- **GOAL OF THE EXERCISE**: Write the data below out in full, exactly as it stands.

- **RECORDS**:
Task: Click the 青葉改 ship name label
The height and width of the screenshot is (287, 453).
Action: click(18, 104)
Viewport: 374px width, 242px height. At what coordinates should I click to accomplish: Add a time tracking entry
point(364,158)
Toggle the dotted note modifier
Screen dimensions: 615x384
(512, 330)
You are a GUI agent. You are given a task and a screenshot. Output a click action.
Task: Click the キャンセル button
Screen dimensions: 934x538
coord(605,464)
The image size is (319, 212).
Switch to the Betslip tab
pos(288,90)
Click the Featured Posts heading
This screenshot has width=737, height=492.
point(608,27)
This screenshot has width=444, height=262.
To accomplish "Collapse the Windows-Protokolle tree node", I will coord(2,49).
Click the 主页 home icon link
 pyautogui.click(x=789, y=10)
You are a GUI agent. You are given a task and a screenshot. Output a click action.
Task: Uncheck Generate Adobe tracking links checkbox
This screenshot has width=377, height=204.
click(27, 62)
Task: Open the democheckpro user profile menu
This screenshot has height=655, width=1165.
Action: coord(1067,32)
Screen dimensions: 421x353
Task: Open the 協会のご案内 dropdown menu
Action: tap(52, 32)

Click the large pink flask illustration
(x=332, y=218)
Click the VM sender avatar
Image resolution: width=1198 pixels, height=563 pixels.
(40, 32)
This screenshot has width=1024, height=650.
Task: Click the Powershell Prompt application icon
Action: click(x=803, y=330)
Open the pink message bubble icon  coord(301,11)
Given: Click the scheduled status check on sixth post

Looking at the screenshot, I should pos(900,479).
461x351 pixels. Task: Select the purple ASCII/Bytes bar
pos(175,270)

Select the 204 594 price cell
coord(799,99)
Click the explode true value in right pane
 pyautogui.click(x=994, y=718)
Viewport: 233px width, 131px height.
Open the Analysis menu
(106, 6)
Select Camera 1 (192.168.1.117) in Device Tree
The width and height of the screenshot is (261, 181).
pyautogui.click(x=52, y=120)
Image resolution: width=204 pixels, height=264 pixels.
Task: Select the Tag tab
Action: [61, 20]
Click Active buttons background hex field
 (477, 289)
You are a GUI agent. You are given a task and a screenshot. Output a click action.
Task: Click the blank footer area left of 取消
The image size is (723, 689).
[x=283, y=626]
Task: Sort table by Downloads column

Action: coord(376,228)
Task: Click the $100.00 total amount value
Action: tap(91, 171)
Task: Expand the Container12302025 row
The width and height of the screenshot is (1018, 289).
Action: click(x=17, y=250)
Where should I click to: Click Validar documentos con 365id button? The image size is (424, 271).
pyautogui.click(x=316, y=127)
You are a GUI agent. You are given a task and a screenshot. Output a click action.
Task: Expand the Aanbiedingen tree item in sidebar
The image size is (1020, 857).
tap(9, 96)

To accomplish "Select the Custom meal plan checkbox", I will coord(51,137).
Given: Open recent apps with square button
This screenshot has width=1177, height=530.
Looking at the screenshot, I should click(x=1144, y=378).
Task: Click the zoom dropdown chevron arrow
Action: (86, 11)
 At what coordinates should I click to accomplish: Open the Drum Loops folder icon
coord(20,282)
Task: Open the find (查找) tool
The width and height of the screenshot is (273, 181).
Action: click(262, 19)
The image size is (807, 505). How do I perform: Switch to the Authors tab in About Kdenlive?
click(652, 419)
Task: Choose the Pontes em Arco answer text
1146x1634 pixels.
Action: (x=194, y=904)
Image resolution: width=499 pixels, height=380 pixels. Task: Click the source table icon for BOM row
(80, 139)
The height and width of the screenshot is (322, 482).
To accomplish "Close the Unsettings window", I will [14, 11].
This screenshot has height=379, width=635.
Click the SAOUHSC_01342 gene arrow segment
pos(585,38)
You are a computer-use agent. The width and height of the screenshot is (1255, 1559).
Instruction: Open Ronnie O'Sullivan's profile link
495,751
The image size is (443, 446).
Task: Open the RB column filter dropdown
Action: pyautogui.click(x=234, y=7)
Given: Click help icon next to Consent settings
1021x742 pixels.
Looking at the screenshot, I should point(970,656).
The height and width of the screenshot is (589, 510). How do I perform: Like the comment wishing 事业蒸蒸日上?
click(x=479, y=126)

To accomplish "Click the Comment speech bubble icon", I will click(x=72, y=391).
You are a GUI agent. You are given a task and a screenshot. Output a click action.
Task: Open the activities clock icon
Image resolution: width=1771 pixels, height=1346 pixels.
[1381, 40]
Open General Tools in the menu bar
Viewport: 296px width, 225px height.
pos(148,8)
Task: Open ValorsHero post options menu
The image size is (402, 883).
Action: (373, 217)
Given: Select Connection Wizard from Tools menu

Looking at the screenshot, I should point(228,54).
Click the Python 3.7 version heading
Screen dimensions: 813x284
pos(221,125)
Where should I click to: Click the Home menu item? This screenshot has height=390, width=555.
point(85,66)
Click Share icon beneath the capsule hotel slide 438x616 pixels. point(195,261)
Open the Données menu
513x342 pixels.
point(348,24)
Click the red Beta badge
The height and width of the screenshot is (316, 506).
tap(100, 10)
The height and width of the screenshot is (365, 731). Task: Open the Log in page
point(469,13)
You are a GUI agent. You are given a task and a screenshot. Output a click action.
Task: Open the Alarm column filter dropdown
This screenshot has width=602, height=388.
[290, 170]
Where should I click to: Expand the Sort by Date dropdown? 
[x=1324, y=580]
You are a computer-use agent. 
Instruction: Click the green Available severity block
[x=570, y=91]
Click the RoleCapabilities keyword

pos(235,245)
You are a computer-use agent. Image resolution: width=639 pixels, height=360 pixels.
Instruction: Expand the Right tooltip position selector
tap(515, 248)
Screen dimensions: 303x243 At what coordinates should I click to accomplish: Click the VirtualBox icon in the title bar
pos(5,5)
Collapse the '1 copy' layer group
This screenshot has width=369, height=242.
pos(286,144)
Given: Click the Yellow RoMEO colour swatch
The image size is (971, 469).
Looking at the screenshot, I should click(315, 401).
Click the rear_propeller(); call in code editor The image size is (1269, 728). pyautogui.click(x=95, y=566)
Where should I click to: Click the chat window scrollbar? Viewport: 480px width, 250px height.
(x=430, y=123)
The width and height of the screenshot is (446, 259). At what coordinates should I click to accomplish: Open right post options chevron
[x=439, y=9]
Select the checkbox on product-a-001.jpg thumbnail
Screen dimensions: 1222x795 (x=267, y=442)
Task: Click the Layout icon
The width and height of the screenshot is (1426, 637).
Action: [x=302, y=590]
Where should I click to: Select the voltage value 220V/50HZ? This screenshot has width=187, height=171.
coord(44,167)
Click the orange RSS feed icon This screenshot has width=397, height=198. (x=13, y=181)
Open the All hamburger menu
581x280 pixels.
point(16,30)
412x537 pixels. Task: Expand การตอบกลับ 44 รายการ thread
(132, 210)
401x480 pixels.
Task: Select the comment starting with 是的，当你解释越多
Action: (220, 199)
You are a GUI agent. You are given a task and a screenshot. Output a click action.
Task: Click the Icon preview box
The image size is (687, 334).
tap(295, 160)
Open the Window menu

- **REPLY TO THE TASK**:
Task: Click the 青葉改 ship name label
The height and width of the screenshot is (287, 453).
Action: click(18, 104)
Viewport: 374px width, 242px height. At what coordinates should I click to accomplish: Add a time tracking entry
point(364,158)
Toggle the dotted note modifier
Screen dimensions: 615x384
(512, 330)
You are a GUI agent. You are given a task and a screenshot. Output a click action.
Task: Click the キャンセル button
Screen dimensions: 934x538
coord(605,464)
The image size is (319, 212).
Switch to the Betslip tab
pos(288,90)
Click the Featured Posts heading
This screenshot has width=737, height=492.
point(608,27)
This screenshot has width=444, height=262.
To accomplish "Collapse the Windows-Protokolle tree node", I will coord(2,49).
Click the 主页 home icon link
 pyautogui.click(x=789, y=10)
You are a GUI agent. You are given a task and a screenshot. Output a click action.
Task: Uncheck Generate Adobe tracking links checkbox
This screenshot has width=377, height=204.
click(27, 62)
Task: Open the democheckpro user profile menu
This screenshot has height=655, width=1165.
Action: coord(1067,32)
Screen dimensions: 421x353
Task: Open the 協会のご案内 dropdown menu
Action: tap(52, 32)

Click the large pink flask illustration
(x=332, y=218)
Click the VM sender avatar
Image resolution: width=1198 pixels, height=563 pixels.
(40, 32)
This screenshot has width=1024, height=650.
Task: Click the Powershell Prompt application icon
Action: click(x=803, y=330)
Open the pink message bubble icon  coord(301,11)
Given: Click the scheduled status check on sixth post

Looking at the screenshot, I should pos(900,479).
461x351 pixels. Task: Select the purple ASCII/Bytes bar
pos(175,270)

Select the 204 594 price cell
coord(799,99)
Click the explode true value in right pane
 pyautogui.click(x=994, y=718)
Viewport: 233px width, 131px height.
Open the Analysis menu
(106, 6)
Select Camera 1 (192.168.1.117) in Device Tree
The width and height of the screenshot is (261, 181).
pyautogui.click(x=52, y=120)
Image resolution: width=204 pixels, height=264 pixels.
Task: Select the Tag tab
Action: [61, 20]
Click Active buttons background hex field
 (477, 289)
You are a GUI agent. You are given a task and a screenshot. Output a click action.
Task: Click the blank footer area left of 取消
The image size is (723, 689).
[x=283, y=626]
Task: Sort table by Downloads column

Action: coord(376,228)
Task: Click the $100.00 total amount value
Action: tap(91, 171)
Task: Expand the Container12302025 row
The width and height of the screenshot is (1018, 289).
Action: click(x=17, y=250)
Where should I click to: Click Validar documentos con 365id button? The image size is (424, 271).
pyautogui.click(x=316, y=127)
You are a GUI agent. You are given a task and a screenshot. Output a click action.
Task: Expand the Aanbiedingen tree item in sidebar
The image size is (1020, 857).
tap(9, 96)

To accomplish "Select the Custom meal plan checkbox", I will coord(51,137).
Given: Open recent apps with square button
This screenshot has width=1177, height=530.
Looking at the screenshot, I should click(x=1144, y=378).
Task: Click the zoom dropdown chevron arrow
Action: (86, 11)
 At what coordinates should I click to accomplish: Open the Drum Loops folder icon
coord(20,282)
Task: Open the find (查找) tool
The width and height of the screenshot is (273, 181).
Action: click(262, 19)
The image size is (807, 505). How do I perform: Switch to the Authors tab in About Kdenlive?
click(652, 419)
Task: Choose the Pontes em Arco answer text
1146x1634 pixels.
Action: (x=194, y=904)
Image resolution: width=499 pixels, height=380 pixels. Task: Click the source table icon for BOM row
(80, 139)
The height and width of the screenshot is (322, 482).
To accomplish "Close the Unsettings window", I will [14, 11].
This screenshot has height=379, width=635.
Click the SAOUHSC_01342 gene arrow segment
pos(585,38)
You are a computer-use agent. The width and height of the screenshot is (1255, 1559).
Instruction: Open Ronnie O'Sullivan's profile link
495,751
The image size is (443, 446).
Task: Open the RB column filter dropdown
Action: pyautogui.click(x=234, y=7)
Given: Click help icon next to Consent settings
1021x742 pixels.
Looking at the screenshot, I should point(970,656).
The height and width of the screenshot is (589, 510). How do I perform: Like the comment wishing 事业蒸蒸日上?
click(x=479, y=126)

To accomplish "Click the Comment speech bubble icon", I will click(x=72, y=391).
You are a GUI agent. You are given a task and a screenshot. Output a click action.
Task: Open the activities clock icon
Image resolution: width=1771 pixels, height=1346 pixels.
[1381, 40]
Open General Tools in the menu bar
Viewport: 296px width, 225px height.
pos(148,8)
Task: Open ValorsHero post options menu
The image size is (402, 883).
Action: (373, 217)
Given: Select Connection Wizard from Tools menu

Looking at the screenshot, I should point(228,54).
Click the Python 3.7 version heading
Screen dimensions: 813x284
pos(221,125)
Where should I click to: Click the Home menu item? This screenshot has height=390, width=555.
point(85,66)
Click Share icon beneath the capsule hotel slide 438x616 pixels. point(195,261)
Open the Données menu
513x342 pixels.
point(348,24)
Click the red Beta badge
The height and width of the screenshot is (316, 506).
tap(100, 10)
The height and width of the screenshot is (365, 731). Task: Open the Log in page
point(469,13)
You are a GUI agent. You are given a task and a screenshot. Output a click action.
Task: Open the Alarm column filter dropdown
This screenshot has width=602, height=388.
[290, 170]
Where should I click to: Expand the Sort by Date dropdown? 
[x=1324, y=580]
You are a computer-use agent. 
Instruction: Click the green Available severity block
[x=570, y=91]
Click the RoleCapabilities keyword

pos(235,245)
You are a computer-use agent. Image resolution: width=639 pixels, height=360 pixels.
Instruction: Expand the Right tooltip position selector
tap(515, 248)
Screen dimensions: 303x243 At what coordinates should I click to accomplish: Click the VirtualBox icon in the title bar
pos(5,5)
Collapse the '1 copy' layer group
This screenshot has width=369, height=242.
pos(286,144)
Given: Click the Yellow RoMEO colour swatch
The image size is (971, 469).
Looking at the screenshot, I should click(315, 401).
Click the rear_propeller(); call in code editor The image size is (1269, 728). pyautogui.click(x=95, y=566)
Where should I click to: Click the chat window scrollbar? Viewport: 480px width, 250px height.
(x=430, y=123)
The width and height of the screenshot is (446, 259). At what coordinates should I click to accomplish: Open right post options chevron
[x=439, y=9]
Select the checkbox on product-a-001.jpg thumbnail
Screen dimensions: 1222x795 (x=267, y=442)
Task: Click the Layout icon
The width and height of the screenshot is (1426, 637).
Action: [x=302, y=590]
Where should I click to: Select the voltage value 220V/50HZ? This screenshot has width=187, height=171.
coord(44,167)
Click the orange RSS feed icon This screenshot has width=397, height=198. (x=13, y=181)
Open the All hamburger menu
581x280 pixels.
point(16,30)
412x537 pixels. Task: Expand การตอบกลับ 44 รายการ thread
(132, 210)
401x480 pixels.
Task: Select the comment starting with 是的，当你解释越多
Action: (220, 199)
You are a GUI agent. You are given a task and a screenshot. Output a click action.
Task: Click the Icon preview box
The image size is (687, 334).
tap(295, 160)
Open the Window menu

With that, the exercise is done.